[Stored dataset data]:
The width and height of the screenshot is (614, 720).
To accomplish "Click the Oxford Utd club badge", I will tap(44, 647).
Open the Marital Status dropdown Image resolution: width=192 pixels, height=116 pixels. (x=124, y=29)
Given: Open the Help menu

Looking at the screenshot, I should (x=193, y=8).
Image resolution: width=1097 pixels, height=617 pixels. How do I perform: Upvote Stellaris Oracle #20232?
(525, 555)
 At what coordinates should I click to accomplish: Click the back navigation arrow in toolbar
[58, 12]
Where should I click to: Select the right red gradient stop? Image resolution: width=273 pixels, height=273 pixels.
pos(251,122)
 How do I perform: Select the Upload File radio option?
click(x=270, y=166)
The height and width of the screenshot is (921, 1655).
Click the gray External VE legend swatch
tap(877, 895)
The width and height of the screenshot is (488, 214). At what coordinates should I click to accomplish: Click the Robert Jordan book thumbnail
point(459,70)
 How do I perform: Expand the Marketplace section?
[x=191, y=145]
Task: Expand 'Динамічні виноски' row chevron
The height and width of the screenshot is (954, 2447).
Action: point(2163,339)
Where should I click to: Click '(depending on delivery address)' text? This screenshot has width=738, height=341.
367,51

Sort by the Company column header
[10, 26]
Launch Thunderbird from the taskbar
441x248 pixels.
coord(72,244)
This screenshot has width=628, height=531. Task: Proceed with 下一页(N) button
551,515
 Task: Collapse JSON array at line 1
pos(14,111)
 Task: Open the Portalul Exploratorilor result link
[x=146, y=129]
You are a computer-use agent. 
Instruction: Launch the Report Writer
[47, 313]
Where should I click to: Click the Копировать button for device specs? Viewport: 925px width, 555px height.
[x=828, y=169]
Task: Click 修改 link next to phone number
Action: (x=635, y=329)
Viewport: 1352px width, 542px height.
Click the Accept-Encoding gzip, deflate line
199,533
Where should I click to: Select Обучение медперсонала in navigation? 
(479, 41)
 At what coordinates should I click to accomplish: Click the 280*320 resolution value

[THE TASK]:
Render the data from the line containing "Open the Marital" through the last line as a JSON list of strings, one string per line, leaving out blank lines.

[EXERCISE SOLUTION]:
[
  "Open the Marital Status dropdown Image resolution: width=192 pixels, height=116 pixels. (x=124, y=29)",
  "Given: Open the Help menu",
  "Looking at the screenshot, I should (x=193, y=8).",
  "Image resolution: width=1097 pixels, height=617 pixels. How do I perform: Upvote Stellaris Oracle #20232?",
  "(525, 555)",
  " At what coordinates should I click to accomplish: Click the back navigation arrow in toolbar",
  "[58, 12]",
  "Where should I click to: Select the right red gradient stop? Image resolution: width=273 pixels, height=273 pixels.",
  "pos(251,122)",
  " How do I perform: Select the Upload File radio option?",
  "click(x=270, y=166)",
  "The height and width of the screenshot is (921, 1655).",
  "Click the gray External VE legend swatch",
  "tap(877, 895)",
  "The width and height of the screenshot is (488, 214). At what coordinates should I click to accomplish: Click the Robert Jordan book thumbnail",
  "point(459,70)",
  " How do I perform: Expand the Marketplace section?",
  "[x=191, y=145]",
  "Task: Expand 'Динамічні виноски' row chevron",
  "The height and width of the screenshot is (954, 2447).",
  "Action: point(2163,339)",
  "Where should I click to: Click '(depending on delivery address)' text? This screenshot has width=738, height=341.",
  "367,51",
  "Sort by the Company column header",
  "[10, 26]",
  "Launch Thunderbird from the taskbar",
  "441x248 pixels.",
  "coord(72,244)",
  "This screenshot has width=628, height=531. Task: Proceed with 下一页(N) button",
  "551,515",
  " Task: Collapse JSON array at line 1",
  "pos(14,111)",
  " Task: Open the Portalul Exploratorilor result link",
  "[x=146, y=129]",
  "You are a computer-use agent. ",
  "Instruction: Launch the Report Writer",
  "[47, 313]",
  "Where should I click to: Click the Копировать button for device specs? Viewport: 925px width, 555px height.",
  "[x=828, y=169]",
  "Task: Click 修改 link next to phone number",
  "Action: (x=635, y=329)",
  "Viewport: 1352px width, 542px height.",
  "Click the Accept-Encoding gzip, deflate line",
  "199,533",
  "Where should I click to: Select Обучение медперсонала in navigation? ",
  "(479, 41)",
  " At what coordinates should I click to accomplish: Click the 280*320 resolution value"
]